Q: Which subsector provides the highest ROI to GBM Infraestructura’s investors?

A: GBM Infraestructura works mainly in water, energy and toll roads. In the company’s first fund water projects were a great value creator. With the second fund, a substantial part of the pipeline seems to be geared toward energy projects as a consequence of the Energy Reform, especially in midstream electrical power developments. The toll-roads sector is experiencing less movement. GBM Infraestructura is very selective about the projects we consider because we want the second fund to replicate the success of the first fund. As a country, we must enforce a rule of law that ensures the legal framework for concessions to attract foreign private equity. Also, projects must have firm concession titles, be financially feasible, produce stable long-term returns, require high initial capital expenditures and be protected against inflation. GBM Infraestructura looks for specific characteristics in revenue streams that give investors a natural hedge in volatile markets.
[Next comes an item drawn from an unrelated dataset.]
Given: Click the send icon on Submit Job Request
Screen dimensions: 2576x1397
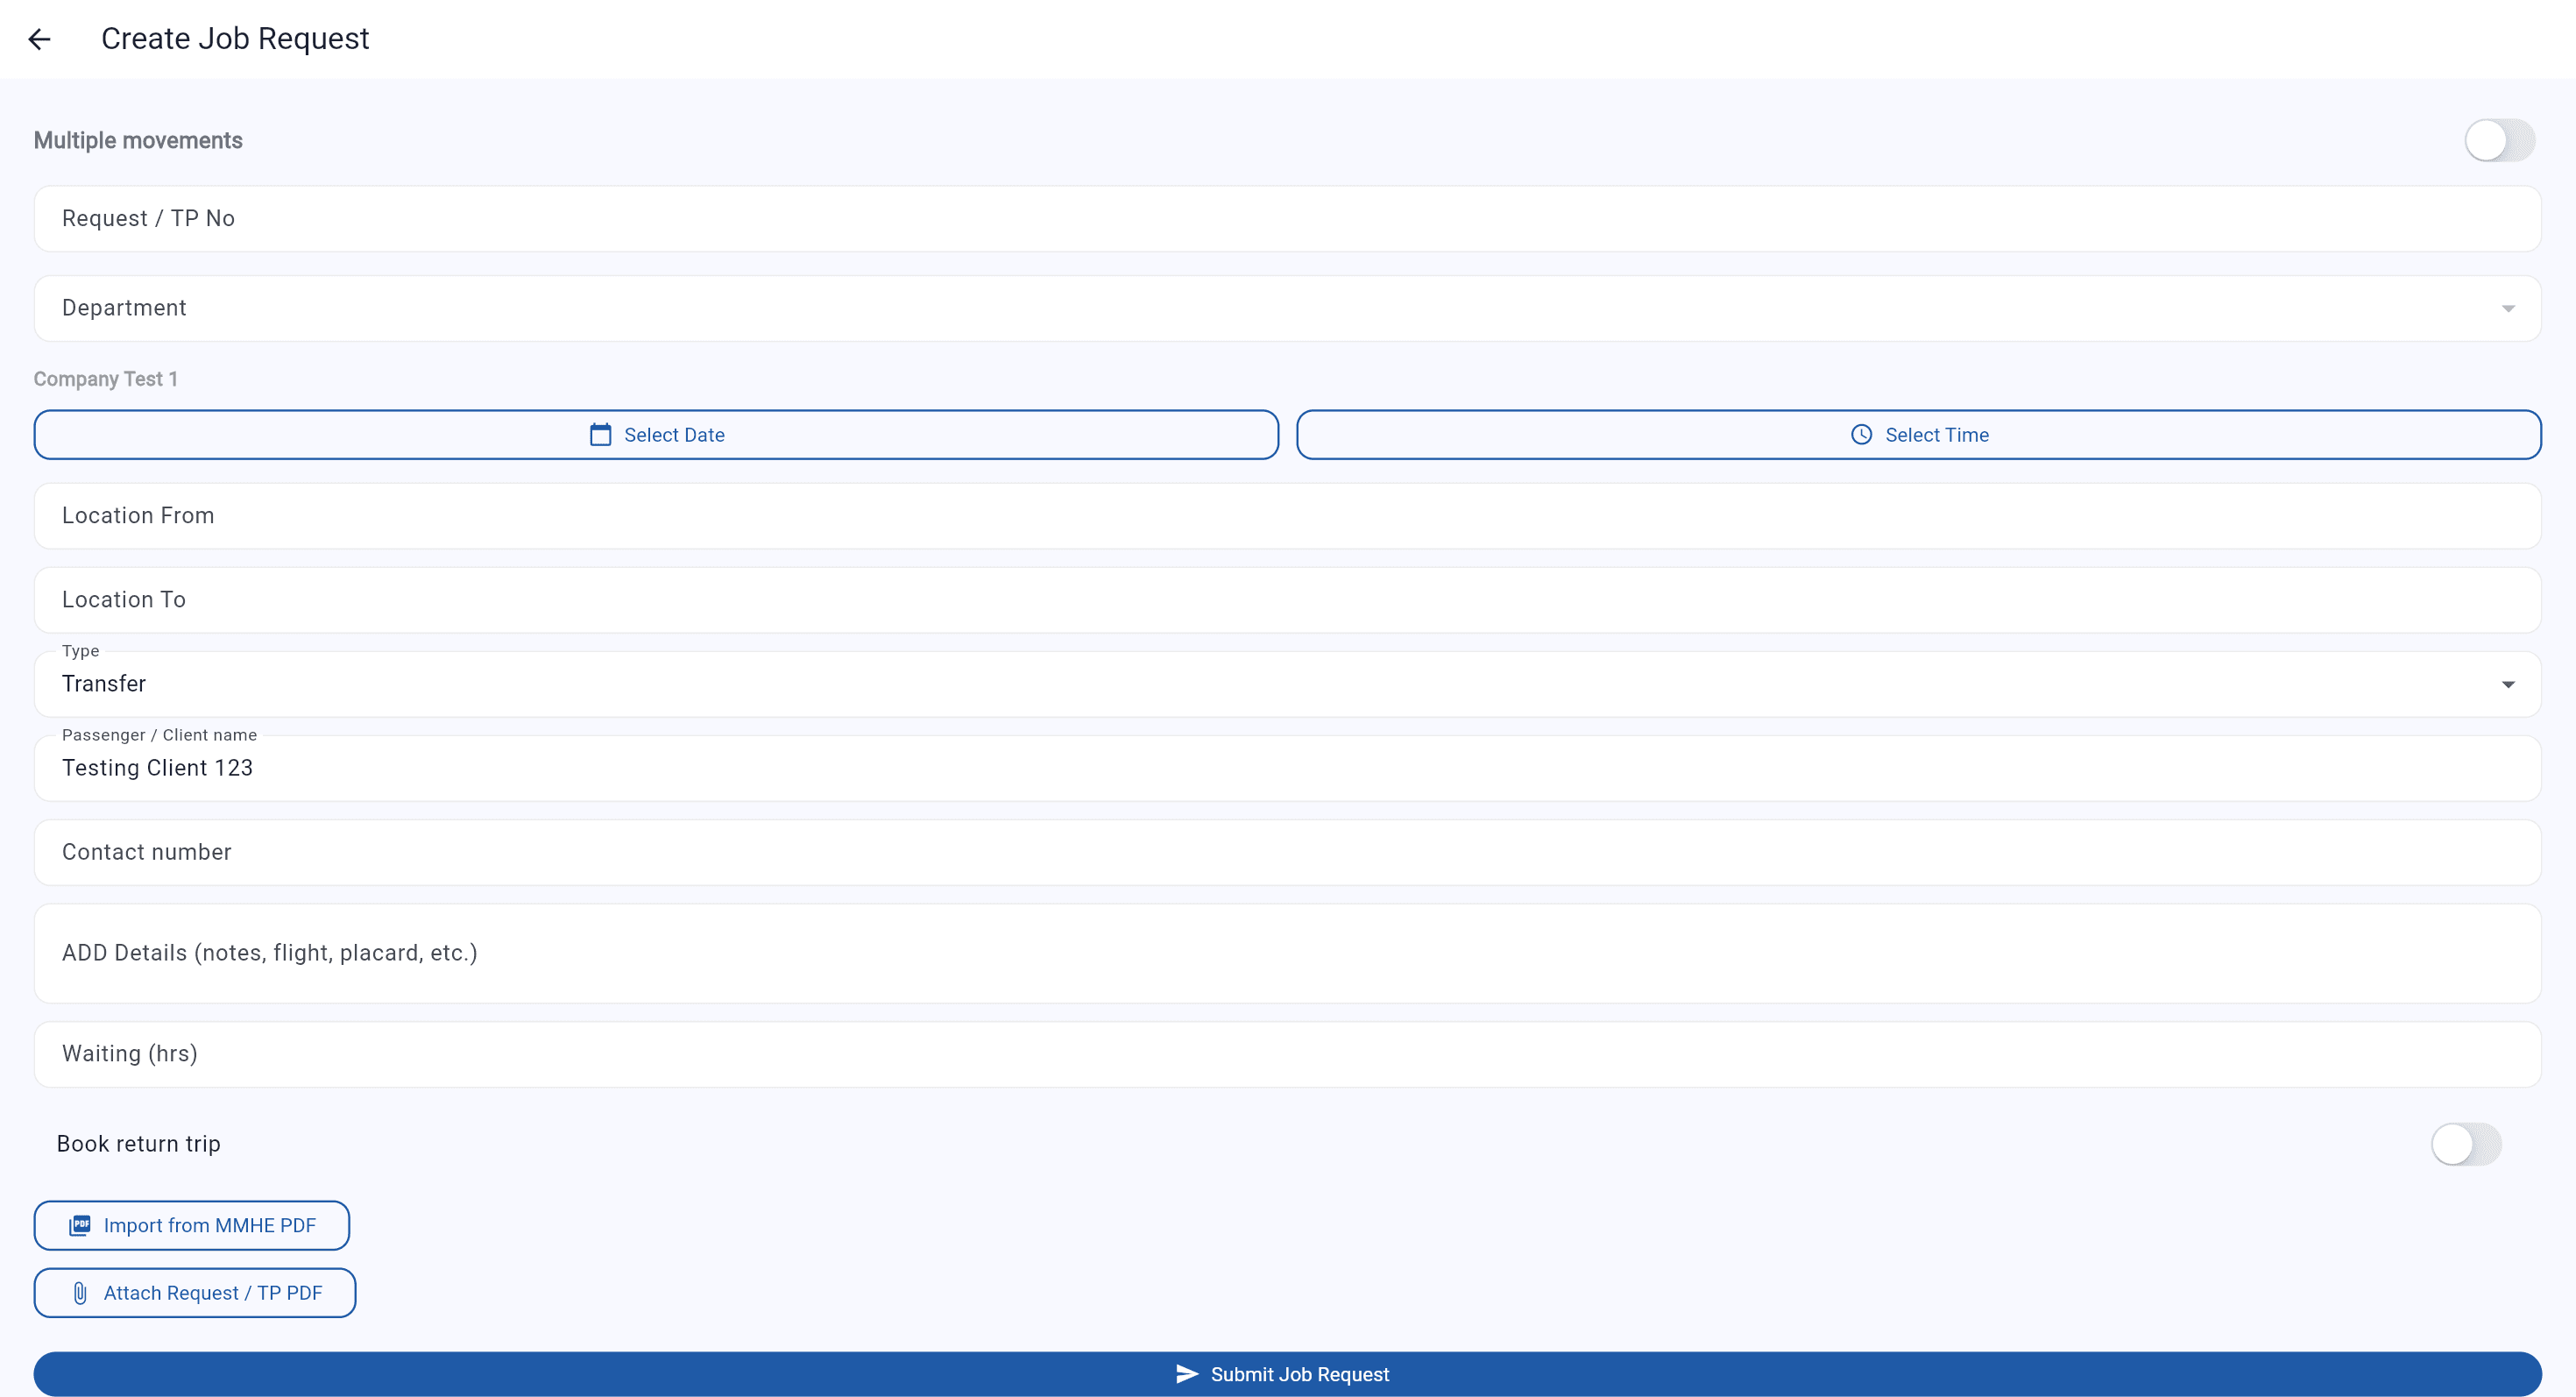Looking at the screenshot, I should coord(1186,1373).
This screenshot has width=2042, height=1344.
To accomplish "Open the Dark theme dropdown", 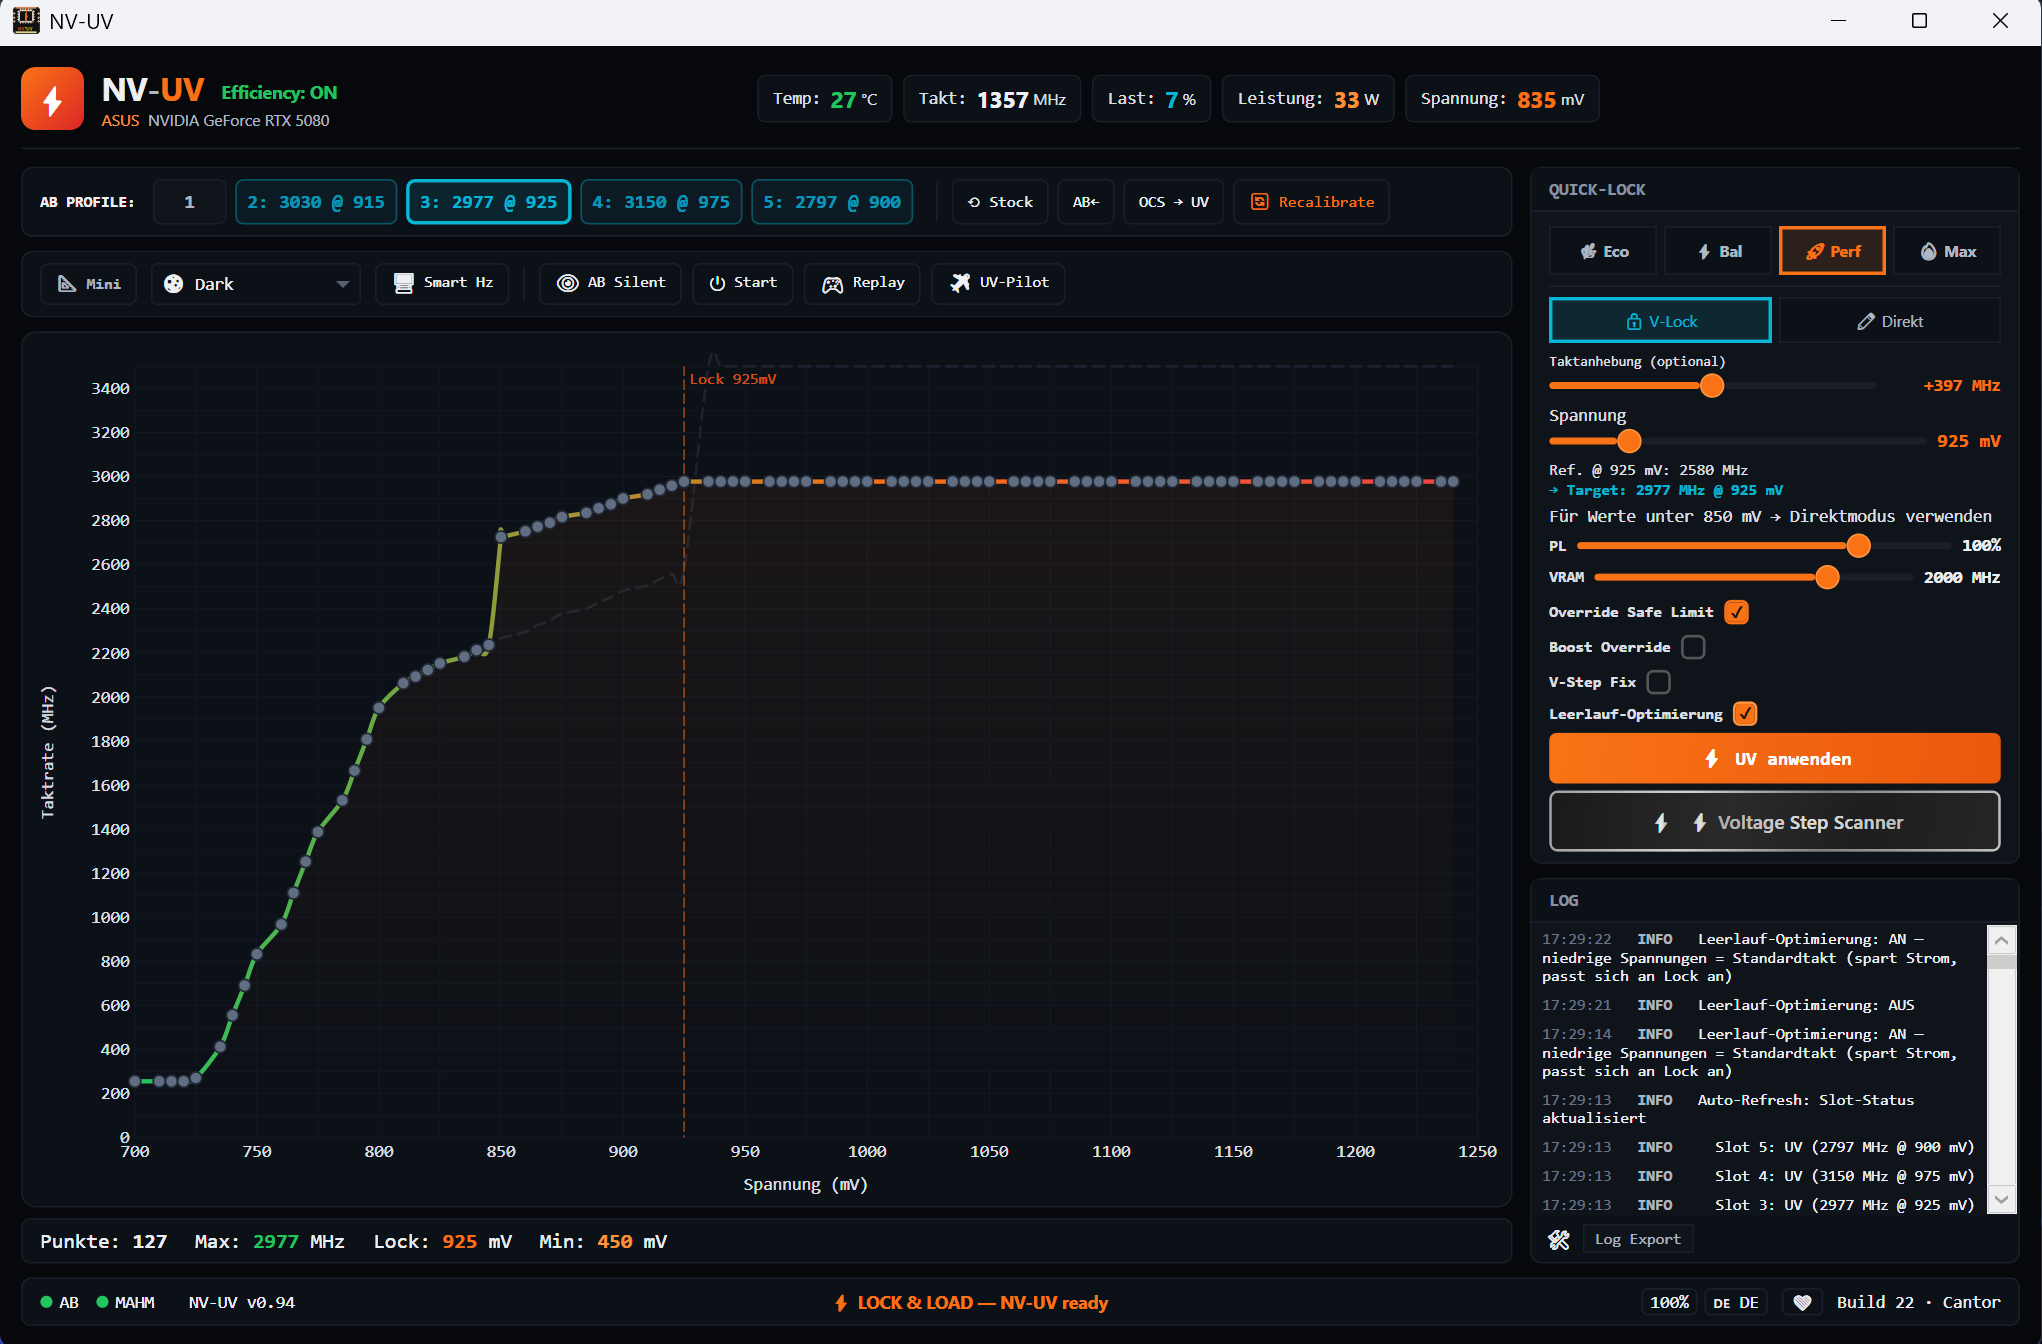I will click(256, 284).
Q: What challenges impact toll-road projects the most?

A: In greenfield toll-road projects the key issue is in obtaining rights of way for developers to build the project within the expected timeline since delays in construction mean higher costs. New projects from tender guidelines usually have funds destined for rights of way but as the project is developed, some price negotiations can surpass the project’s planned budget because the last parcels to be liberated are always the most expensive. Contingency for these projects can cause overruns on the planned costs of between 10 and 15 percent due to unplanned but necessary work and rights of way.